Como obter o calor adequado na moldagem de vidro
Se você já tentou desenvolver um novo composto de vidro usando lâmpadas de aquecimento padrão, sabe bem qual é a frustração. Elas simplesmente não são eficazes durante a fase de pesquisa e desenvolvimento.
O problema é que uma emissão de calor uniforme raramente é suficiente. Para conseguir a viscosidade correta e evitar que as tensões internas estraguem o produto final, é necessário ter gradientes térmicos – pontos quentes e frios específicos – para controlar melhor o material.
Não se trata apenas do tamanho
A maioria dos fornecedores pergunta sobre o comprimento e o diâmetro do tubo. Isso é importante, mas não é o fator decisivo. O que realmente importa é a densidade de potência. Ao ajustar a maneira como os filamentos são enrolados e a potência por centímetro, podemos criar “zonas quentes” e “zonas de buffer” dentro do mesmo tubo. Isso permite que você alcance a temperatura de transição do vidro exatamente onde for necessário, sem danificar o resto do componente. Quando se tem uma curva de potência não linear, é possível direcionar o material de vidro para onde ele precisa ir. Isso oferece um nível de controle que as lâmpadas padrão não conseguem proporcionar.
A realidade técnica
Usamos quartzo de alta pureza, pois, francamente, os choques térmicos podem ser destrutivos. Dependendo do seu equipamento, usamos conectores R7s ou SK15. É um detalhe pequeno, mas evita que os cabos derretam quando há altas cargas elétricas.
Mas há um trade-off: uma alta densidade de potência é ótima para aqueles tempos rápidos de aquecimento necessários para moldagens precisas. No entanto, concentrar tanto calor em um espaço tão pequeno exerce grande pressão no sistema de resfriamento. Se o chassi não for projetado para suportar esse calor, o resultado será um aço deformado ou um sistema que simplesmente para de funcionar para se proteger.
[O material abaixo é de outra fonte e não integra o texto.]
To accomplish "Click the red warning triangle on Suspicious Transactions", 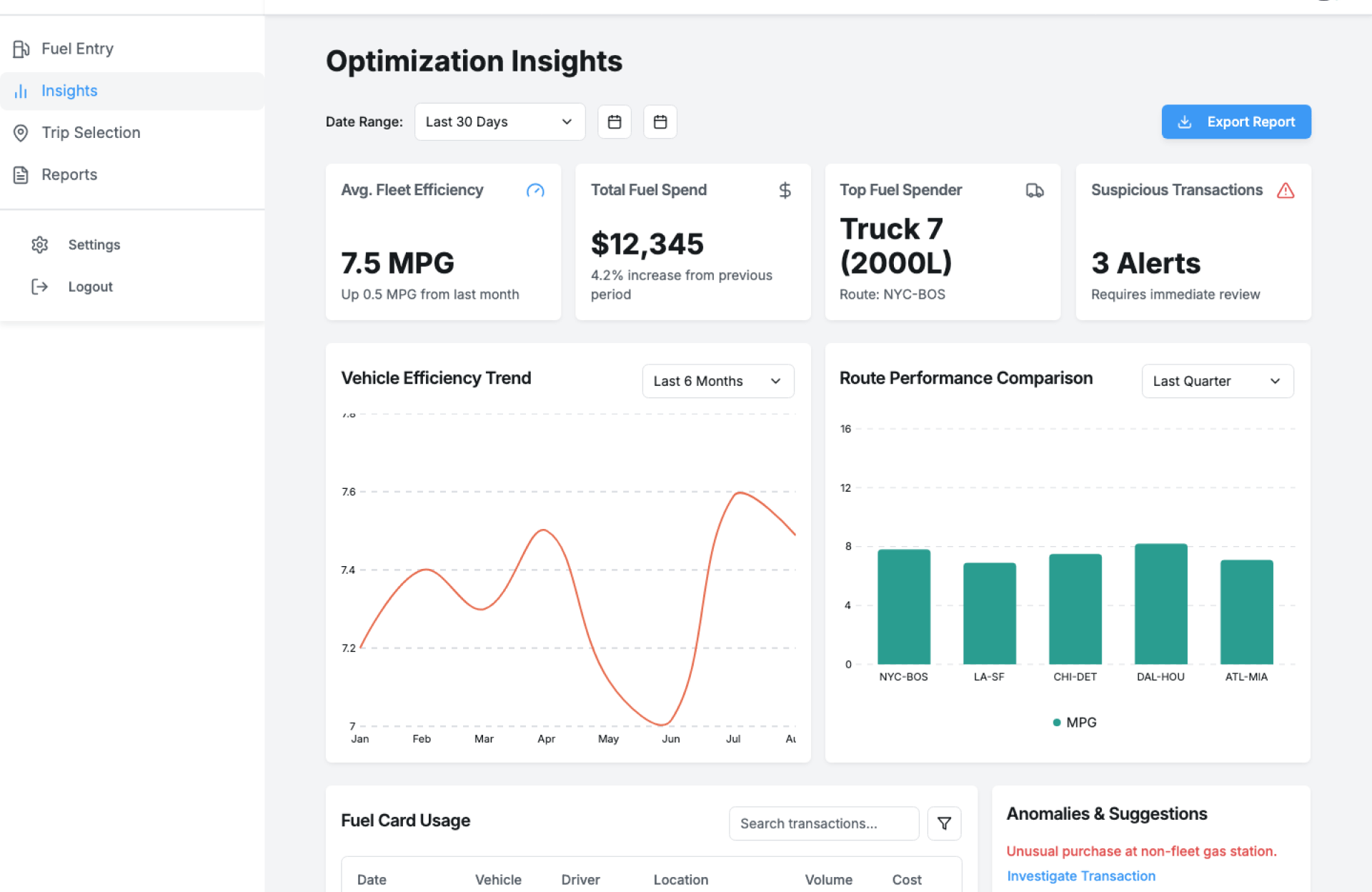I will coord(1285,190).
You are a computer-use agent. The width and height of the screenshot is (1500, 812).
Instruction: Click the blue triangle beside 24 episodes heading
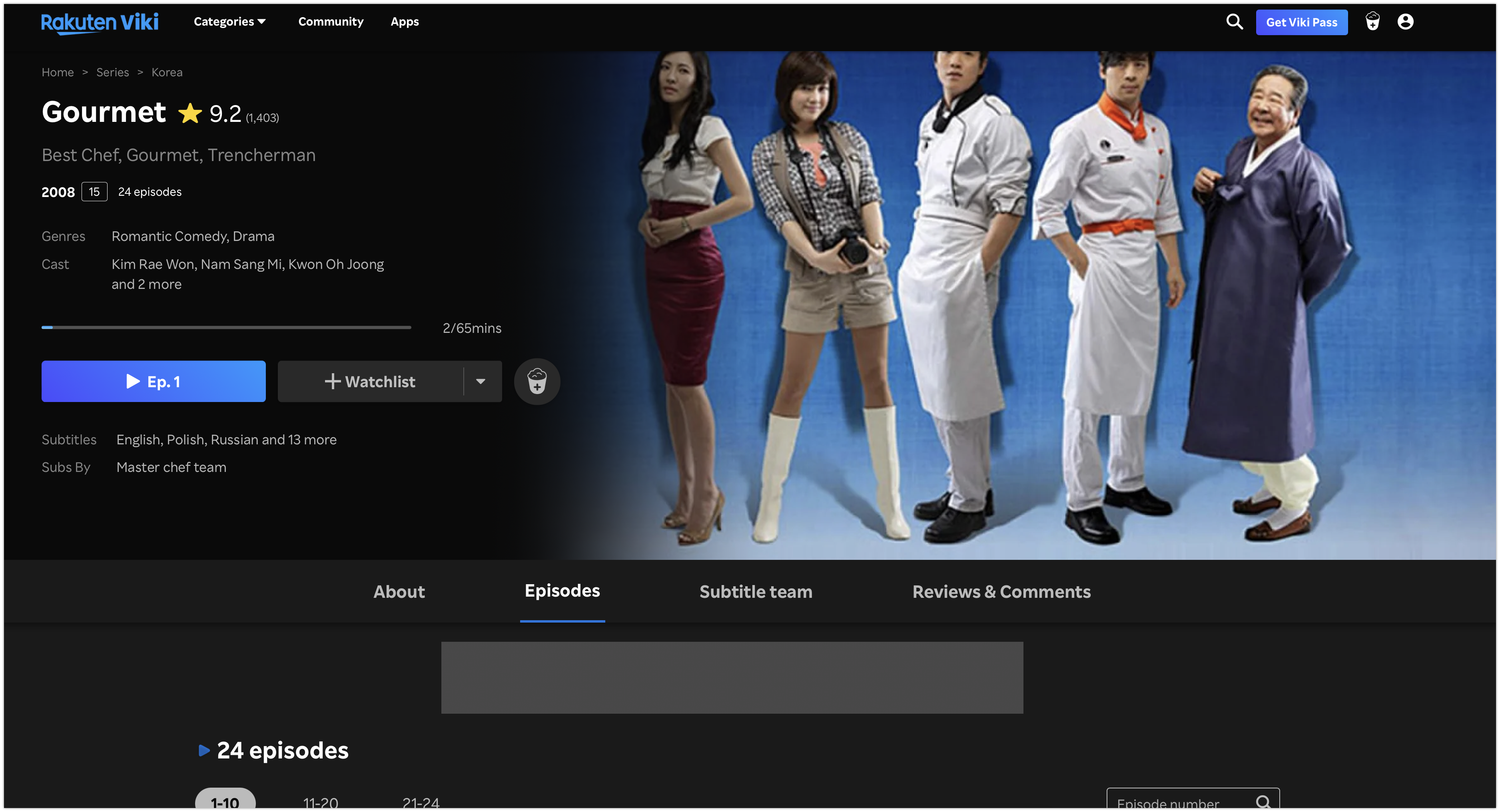pos(204,750)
Facilitando o trabalho no laboratório
Para os engenheiros, isso significa liberdade. Em vez de reconstruir todo o forno toda vez que se quer testar um novo perfil de aquecimento, basta trocar a lâmpada. Altere a distribuição de potência, veja como o material reage e continue trabalhando. Isso transforma o elemento de aquecimento em algo com o qual se pode brincar, em vez de algo que sempre causa problemas.